Trecho do texto.
——————

Você tem Medo de ̶B̶i̶c̶h̶o̶-̶P̶a̶p̶ã̶o̶ Ordálios?

 



Você tem Medo de Bicho-Papão Ordálios?


Ordálios ou ordálias é um tema que sempre foi alvo de curiosidade por parte daqueles que desejam iniciar sua jornada na Santa Ordem, ou mesmo por seus Aspirantes. Há muitas dúvidas quanto a sua atuação e influência na vida cotidiana, o que os fazem serem muito temidos e mal interpretados. 

A Astrum Argentum é uma Ordem de Treinamento e de Ordálios, onde os mesmos são ativados na assinatura do juramento, quando o Aspirante gozando de livre arbítrio e saúde mental plena assume um compromisso para com a sua futura jornada espiritual.

É muito comum os Aspirantes confundirem os ordálios com os problemas da vida, que são inerentes a todos, sejam financeiros, familiares, de saúde, relacionamentos etc.

Mas o que são exatamente os ordálios? 

Etimologicamente, a palavra ordálio, tanto no latim “ordalium”, quanto do saxão, “ordal e ordel” ou de derivações do franco ou teutônio “urdela”, significam julgamento, porém aquele ausente da interferência das pessoas, no sentido de uma justiça absoluta, vinda de Deus. (fonte: Dicionário Houaiss.) A etimologia fala de justiça divina, e se pararmos para analisar, em Thelema não há Deus senão o próprio Ser Humano, certo? Então, não seria autojulgamento ou melhor, ajustamento?

——————

Trecho dos dados.
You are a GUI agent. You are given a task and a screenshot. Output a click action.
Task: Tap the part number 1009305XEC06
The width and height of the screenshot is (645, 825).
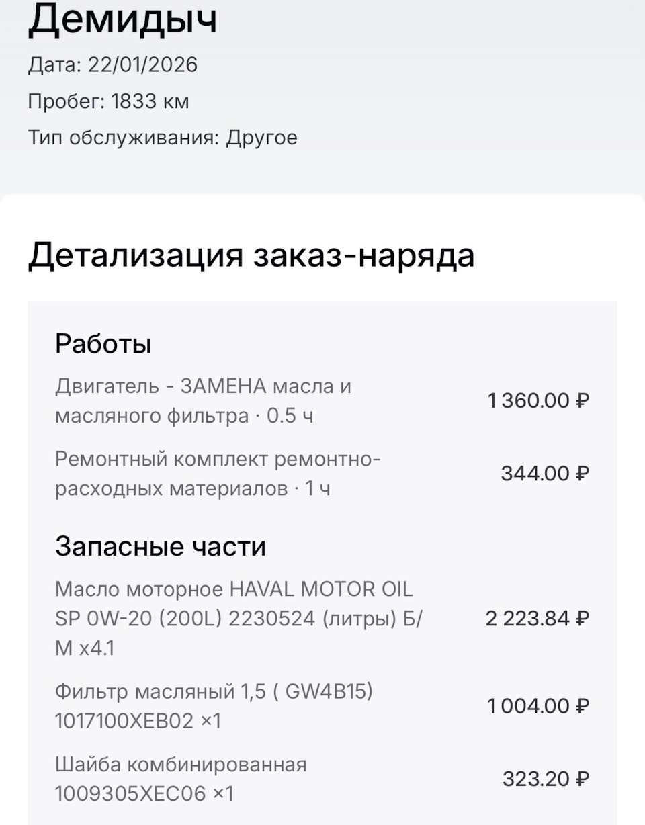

——————

Tarefa proposta. Transcreva sem nenhuma alteração o trecho do texto sobre os ordálios que vai de "Etimologicamente, a palavra" até "ou melhor, ajustamento?".

Resposta completa.
Etimologicamente, a palavra ordálio, tanto no latim “ordalium”, quanto do saxão, “ordal e ordel” ou de derivações do franco ou teutônio “urdela”, significam julgamento, porém aquele ausente da interferência das pessoas, no sentido de uma justiça absoluta, vinda de Deus. (fonte: Dicionário Houaiss.) A etimologia fala de justiça divina, e se pararmos para analisar, em Thelema não há Deus senão o próprio Ser Humano, certo? Então, não seria autojulgamento ou melhor, ajustamento?